2.2 USCs在骨骼系統修復方面的應用

近年來，USCs成為骨與軟骨組織修復的良好候選細胞。Sun等[24]成功從同一個體中分離出USCs和骨髓間充質干細胞(bone marrow mesenchymal stem cells, BMSCs)。在體外實驗中，USCs與BMSCs相比具有更好的增殖、集落形成和遷移能力，BMSCs與USCs相比具有更好的成骨、成軟骨和成脂肪能力。然而，體內軟骨再生修復是一個復雜的過程，與植入物與宿主細胞的相互作用、免疫反應、局部營養供應等各種因素相關。為進一步探索體內促軟骨生成效果，研究者將載有USCs或BMSCs的脫細胞軟骨細胞外基質支架植入兔膝關節軟骨缺損模型，12周后發現兩者之間的軟骨修復效果沒有顯著差異。這表明了USCs替代傳統干細胞進行軟骨修復的潛力。USCs的成骨和成軟骨分化機制復雜，是多種信號通路共同作用的結果。目前相關與這方面的研究較少，仍需更多的研究來證明。

2.3 USCs在創面修復方面的應用

創面修復是一個動態、連續的過程，目標是實現組織的再生和功能的恢復，包括3個階段: 炎癥、增殖和組織重塑。新血管的形成是傷口愈合中的關鍵步驟，而血管內皮細胞在再生組織的血運重建中起著關鍵性作用。研究表明，USCs可分泌促血管生成因子，并且在體外、體內都能分化為功能性內皮細胞，是血管生成和血管組織工程理想的自體細胞來源[25]。在創面修復的研究組，USCs常常與其他生物制劑聯合使用，進一步提高治療效果。Fu等[26]將負載USCs的聚己內酯/明膠(polycaprolactone/gelatin, PCL/GT)覆蓋兔全層皮膚缺損，效果明顯優于單一PCL/GT覆蓋或USCs移植，可觀察到傷口閉合加快，上皮化加速，膠原蛋白含量和血管生成增加。還同時發現USCs上清液富含血管生成相關因子，如血管內皮生長因子(vascular endothelial growth factor, VEGF)、轉化生長因子β1(transfo-rming growth factor beta 1, TGF-β1)，可促進人臍靜脈內皮細胞(human umbilical vein endothelial cells, HUVEC)增殖、遷移、管形成等。

3 尿源干細胞來源的細胞外囊泡在再生醫學中的應用

EVs是細胞旁分泌功能產生的納米級膜泡，其內攜帶多種生物活性物質，如微小RNA(miRNA)、長鏈非編碼RNA(lncRNA)、蛋白質和脂質等，通過細胞間通訊調節靶細胞的生理、病理過程[27]。根據EVs的合成和釋放方式，分為起源于內吞途徑的外泌體、質膜釋放的微囊泡和凋亡產生的凋亡小體3種亞型。常見的分離提取方法有差速超速離心法、密度梯度離心法、超濾法、尺寸排除色譜法、免疫吸附法和沉淀法等[28]。國際細胞外囊泡學會(The International Society for Extracellular Vesicles, ISEV)的最新“細胞外囊泡研究共識”表明[29]，每一種分離方式都有其自身的優勢與缺陷，不存在絕對最佳的分離方法，研究者應根據后續的應用條件自行選擇。研究結果表明，干細胞可能通過旁分泌功能分泌EVs發揮生物學效應。

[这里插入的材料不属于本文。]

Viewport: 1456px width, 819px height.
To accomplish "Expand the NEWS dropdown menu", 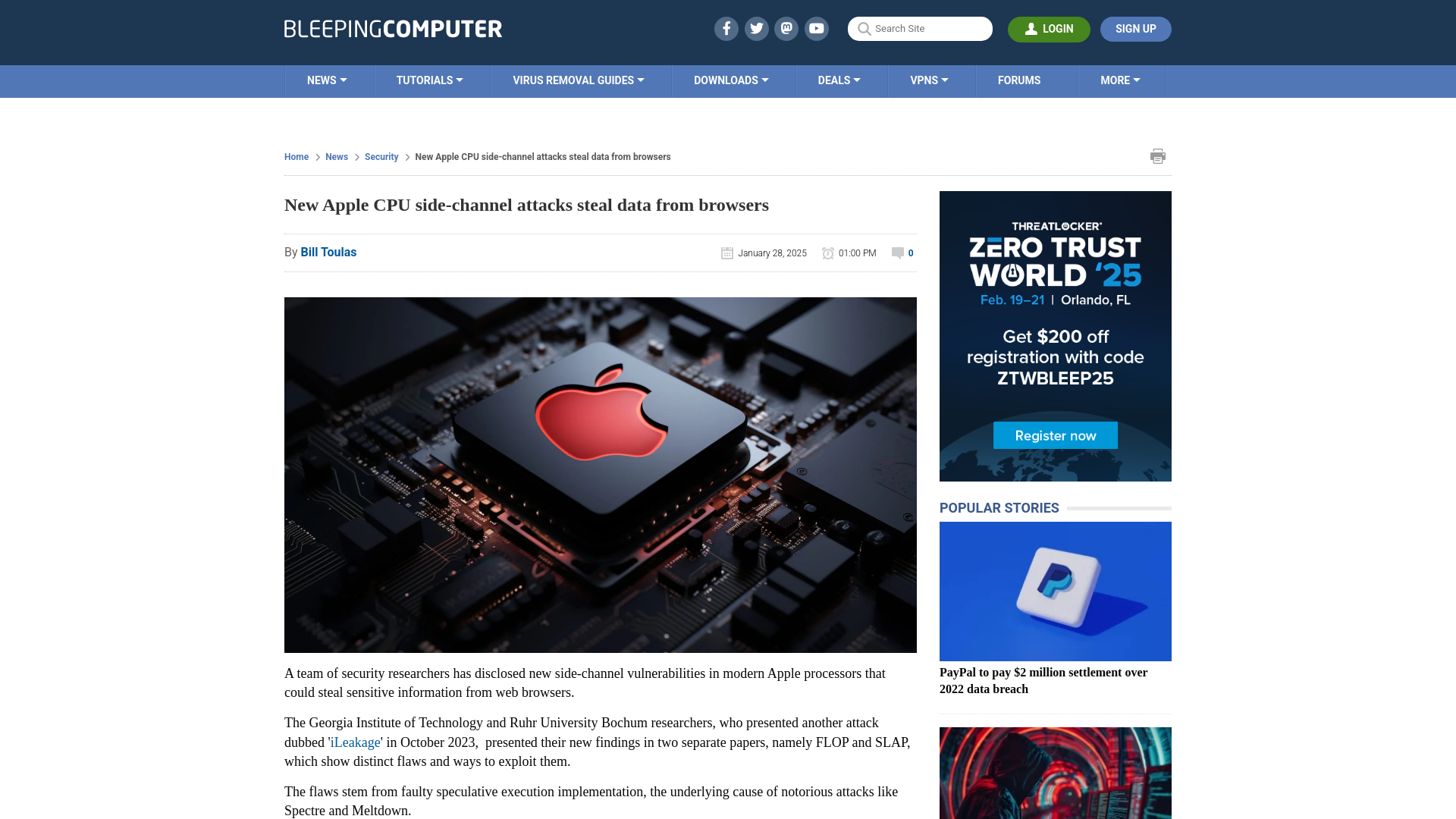I will (326, 80).
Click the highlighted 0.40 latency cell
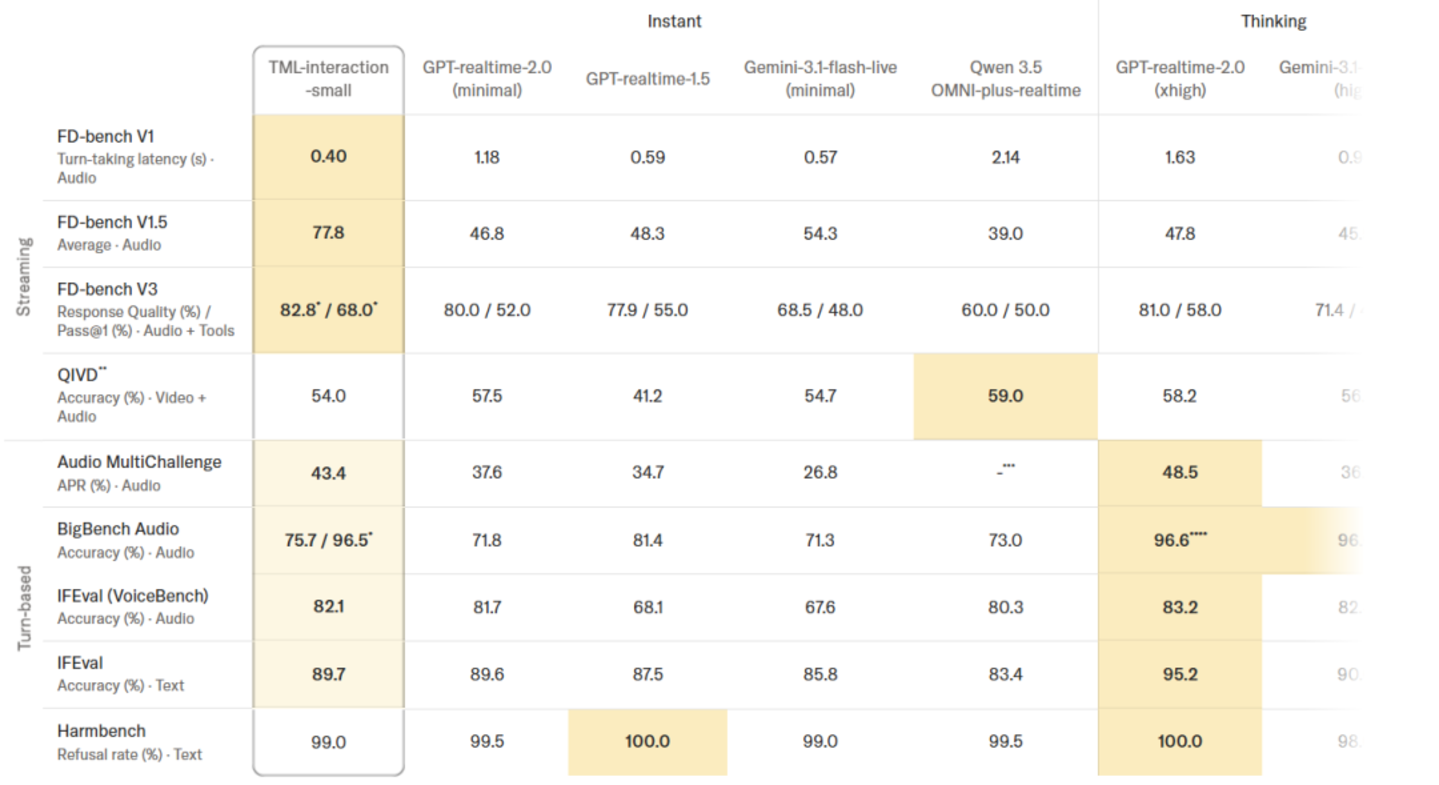The image size is (1439, 785). coord(329,157)
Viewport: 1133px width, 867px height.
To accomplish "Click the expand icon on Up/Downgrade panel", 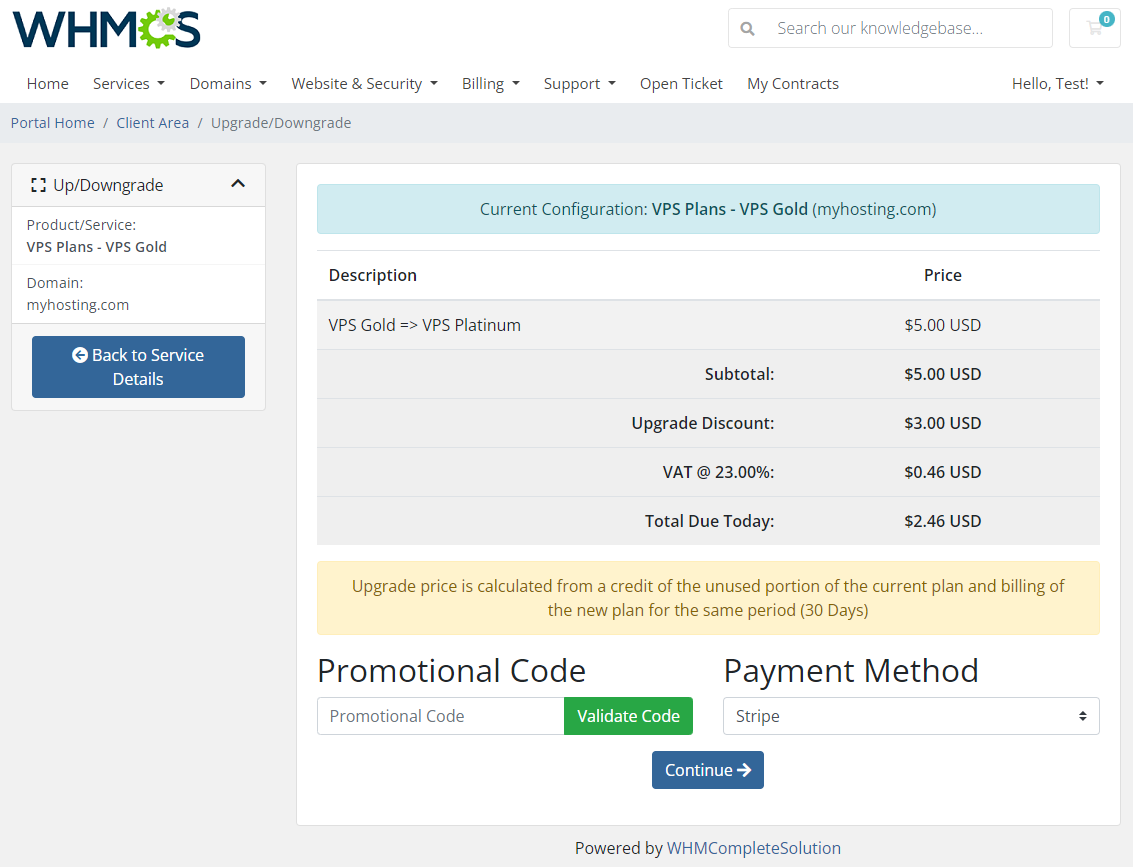I will point(38,184).
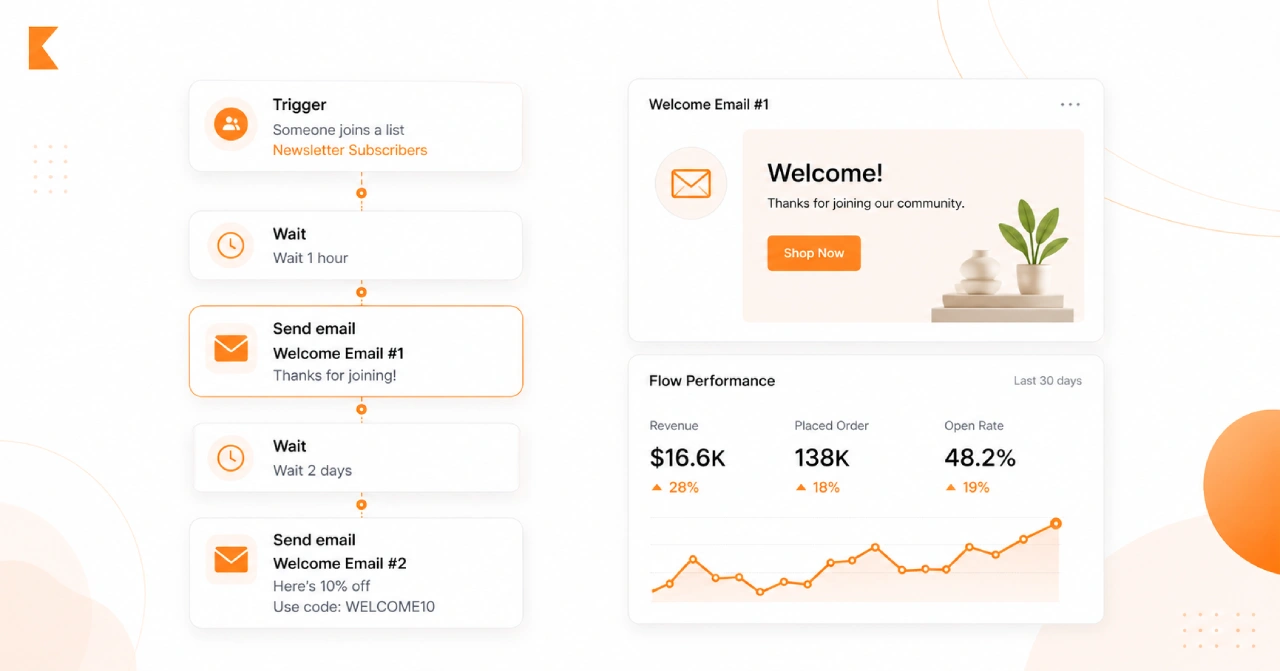
Task: Click the upward arrow beside the 28% revenue change
Action: [656, 487]
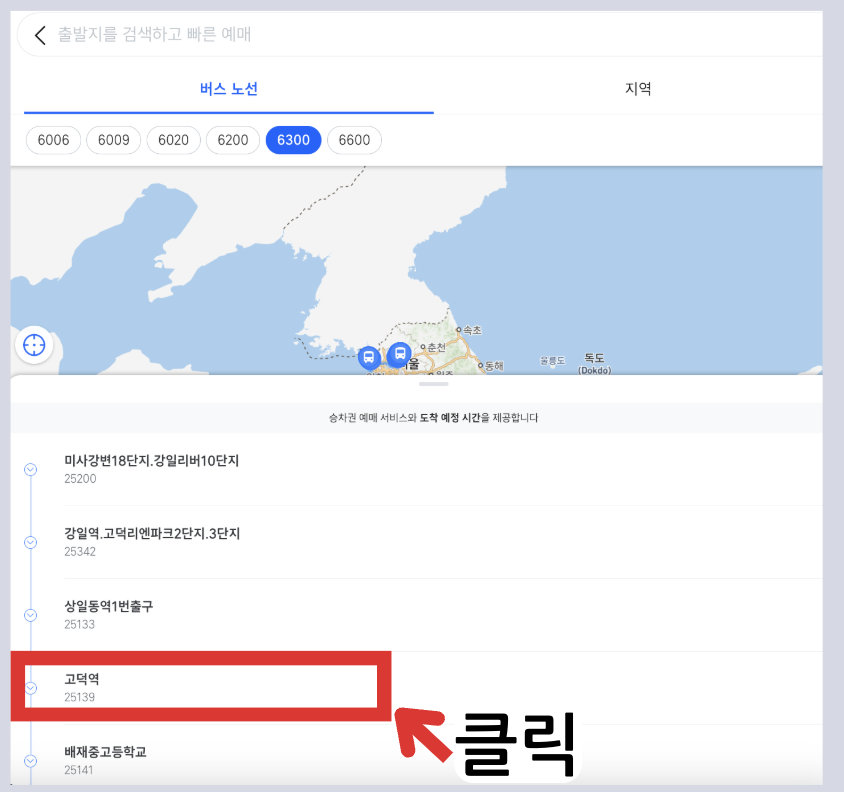The image size is (844, 792).
Task: Click the current location icon on the map
Action: pos(34,345)
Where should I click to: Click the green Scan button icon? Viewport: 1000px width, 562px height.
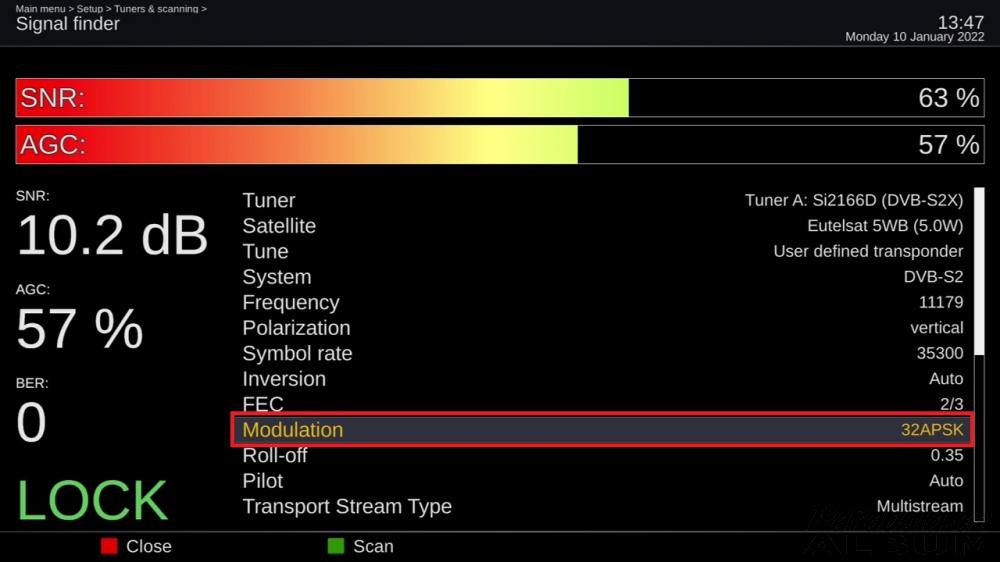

USCs-EVs是由USCs分泌，直徑30～150 nm之間的脂質雙分子層納米結構囊泡，攜帶了大量USCs相關的生物活性成分。USCs-EVs能夠釋放生物活性物質，激活胞內相關信號通路，進而調控細胞的功能和生物學行為，如細胞增殖與凋亡、血管生成、炎癥反應、免疫應答等[30-31]。在TGF-β1誘導佩羅尼氏病(Peyronie’s disease, PD)大鼠模型中，Yang等[32]通過注射USCs-EVs發現可減輕由TGF-β1/Smad信號通路引起的纖維化，抑制成纖維細胞分化為肌成纖維細胞，可明顯改善白膜纖維化并增強勃起功能。在USCs-EVs修復組織損傷的研究中，多種miRNAs也發揮了重要作用。Li等[33]進行體外實驗證明，USCs-EVs通過傳遞其包含的微小RNA-146a-5p(miR-146a-5p)等多種miRNA，降低白介素-1受體相關激酶1(interleukin-1 receptor-associated kinase 1, IRAK1)，繼而抑制核因子κB(nuclear factor κB, NF-κB)信號通路的激活，保護人腎皮質/近端小管細胞(human kidney cortex/proximal tubule cells, HK2)免受傷害。除抑制炎癥反應外，Duan等[34]研究表明USCs-EVs富集miR-16-5p等多種miRNAs，可通過抑制VEGFA，進而改善高葡糖誘導人足細胞(human podocytes, HPDCs)凋亡，為糖尿病腎病的治療方案提供新見解。USCs-EVs能夠利用USCs的有效成分，促進損傷細胞再生，加速器官組織修復，可作為再生醫學的新型無細胞治療(cell-free therapy)方法，具有很大的應用前景。但目前研究數據較少。USCs-EVs對于組織再生的治療效果及其機制還需進一步評估。

4 結 語

USCs作為一種較新的理想干細胞來源，能夠為組織、器官的修復與再生提供新希望，為干細胞的臨床轉化和再生醫學方面提供了新的方向。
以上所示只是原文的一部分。